He said: "In 2004, people started refusing to take the South African 5 Rand coin, due to concerns about the number of counterfeits, and eventually the coin had to be redesigned and re-circulated.
"Independent surveys showed the number of counterfeits to be 2% - the same as we've got here - and I'm worried that if we're not careful the same thing will happen to the pound coin."
SPOTTING A COUNTERFEIT COIN
Look at the edge - on fake coins lettering will often be indistinct, or the wrong typeface
Hold the coin so the Queen's head is upright and facing you. The pattern on the reverse side should also be upright
The colour can be a give-away, although real coins can become discoloured in circulation
Most fake coins often won't operate automated vending machines
Since its introduction in 1983, there have always been attempts to forge pound coins, but the numbers were relatively small.
The last time forgery figures were released by the Royal Mint, in 2003, the number of fakes were estimated to be 1%. This suggests the number of counterfeit coins has doubled in the last five years.

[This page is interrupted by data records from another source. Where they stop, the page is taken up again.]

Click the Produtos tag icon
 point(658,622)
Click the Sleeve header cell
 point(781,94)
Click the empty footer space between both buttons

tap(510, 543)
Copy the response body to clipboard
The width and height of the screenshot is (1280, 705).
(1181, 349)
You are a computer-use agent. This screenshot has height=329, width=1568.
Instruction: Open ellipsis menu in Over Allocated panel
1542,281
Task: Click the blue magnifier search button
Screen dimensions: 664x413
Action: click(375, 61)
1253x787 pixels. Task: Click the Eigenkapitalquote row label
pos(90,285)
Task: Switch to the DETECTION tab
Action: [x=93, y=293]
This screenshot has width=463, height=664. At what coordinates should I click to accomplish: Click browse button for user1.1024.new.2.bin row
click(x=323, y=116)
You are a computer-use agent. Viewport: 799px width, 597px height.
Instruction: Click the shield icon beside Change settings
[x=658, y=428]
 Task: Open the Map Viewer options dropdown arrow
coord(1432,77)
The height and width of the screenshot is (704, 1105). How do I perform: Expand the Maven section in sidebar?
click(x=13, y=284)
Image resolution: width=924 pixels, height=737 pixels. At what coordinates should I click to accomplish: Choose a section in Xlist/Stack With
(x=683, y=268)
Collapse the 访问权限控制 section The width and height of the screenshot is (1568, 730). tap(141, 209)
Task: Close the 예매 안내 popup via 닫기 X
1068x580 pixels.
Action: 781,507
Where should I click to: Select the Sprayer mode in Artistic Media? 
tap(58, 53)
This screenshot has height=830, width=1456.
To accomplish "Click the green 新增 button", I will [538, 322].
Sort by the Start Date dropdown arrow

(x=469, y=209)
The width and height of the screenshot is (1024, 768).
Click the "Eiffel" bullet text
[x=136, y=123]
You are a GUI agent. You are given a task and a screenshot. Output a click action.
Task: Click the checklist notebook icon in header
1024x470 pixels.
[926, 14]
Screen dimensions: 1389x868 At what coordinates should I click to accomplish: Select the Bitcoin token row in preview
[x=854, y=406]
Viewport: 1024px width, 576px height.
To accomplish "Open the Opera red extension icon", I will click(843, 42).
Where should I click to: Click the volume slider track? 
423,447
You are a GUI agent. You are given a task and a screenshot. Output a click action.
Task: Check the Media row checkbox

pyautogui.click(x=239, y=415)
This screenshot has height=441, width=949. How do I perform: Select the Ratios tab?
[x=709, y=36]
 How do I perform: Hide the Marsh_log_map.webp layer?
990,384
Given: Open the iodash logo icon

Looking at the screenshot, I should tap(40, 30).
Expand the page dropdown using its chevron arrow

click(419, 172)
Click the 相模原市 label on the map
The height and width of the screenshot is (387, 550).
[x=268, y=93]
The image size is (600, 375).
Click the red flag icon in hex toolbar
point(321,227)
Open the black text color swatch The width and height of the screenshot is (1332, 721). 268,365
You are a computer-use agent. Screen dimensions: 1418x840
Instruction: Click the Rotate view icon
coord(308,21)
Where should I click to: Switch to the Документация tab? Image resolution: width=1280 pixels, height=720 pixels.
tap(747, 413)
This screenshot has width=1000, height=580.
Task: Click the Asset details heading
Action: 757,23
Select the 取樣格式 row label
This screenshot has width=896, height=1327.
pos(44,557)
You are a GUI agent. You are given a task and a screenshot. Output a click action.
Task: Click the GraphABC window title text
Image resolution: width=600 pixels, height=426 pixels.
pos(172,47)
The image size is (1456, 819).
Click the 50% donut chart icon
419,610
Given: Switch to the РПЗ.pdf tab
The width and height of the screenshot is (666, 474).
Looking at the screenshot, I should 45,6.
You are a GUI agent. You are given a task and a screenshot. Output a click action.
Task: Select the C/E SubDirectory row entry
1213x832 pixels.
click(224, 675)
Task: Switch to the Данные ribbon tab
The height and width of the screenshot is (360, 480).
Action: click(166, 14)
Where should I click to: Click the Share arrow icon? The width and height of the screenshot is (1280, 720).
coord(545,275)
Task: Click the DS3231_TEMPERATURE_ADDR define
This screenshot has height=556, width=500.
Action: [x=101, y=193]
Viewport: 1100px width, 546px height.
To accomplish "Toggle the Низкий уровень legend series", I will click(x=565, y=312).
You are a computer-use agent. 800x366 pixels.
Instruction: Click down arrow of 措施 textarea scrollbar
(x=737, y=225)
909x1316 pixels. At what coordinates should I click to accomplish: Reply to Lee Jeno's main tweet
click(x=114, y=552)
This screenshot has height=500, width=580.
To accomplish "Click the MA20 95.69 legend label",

The euro is a far more "secure" coin when compared to the pound. In 2006 it was estimated of 13 billion circulating coins (50c, €1 and €2), around 10 million were fakes, which works out at less than 0.1% of the total.
Mr Matthews said: "The EU has been openly directing that Euro coins have to be authenticated after withdrawal and before reissue without creating public panic. I know of no public moves of this nature in the UK."
He said he was worried that in Britain, dealing with the fakes was falling between Royal Mint, HM Treasury, the banks and the police, with no one taking direct responsibility.
"And, at current detection rates, it'll take 120 years for the counterfeit coins that are circulating right now to be withdrawn," he added.
The Royal Mint said in a statement: "We track the counterfeit rate through regular surveys in the spring and autumn every year. The survey consists of taking a random sample of coins from across the country, and subjecting them to individual analytical inspection.
"It is a criminal offence to make or use counterfeited coins. Any member of the public who suspects they have a counterfeited coin should not attempt to spend it."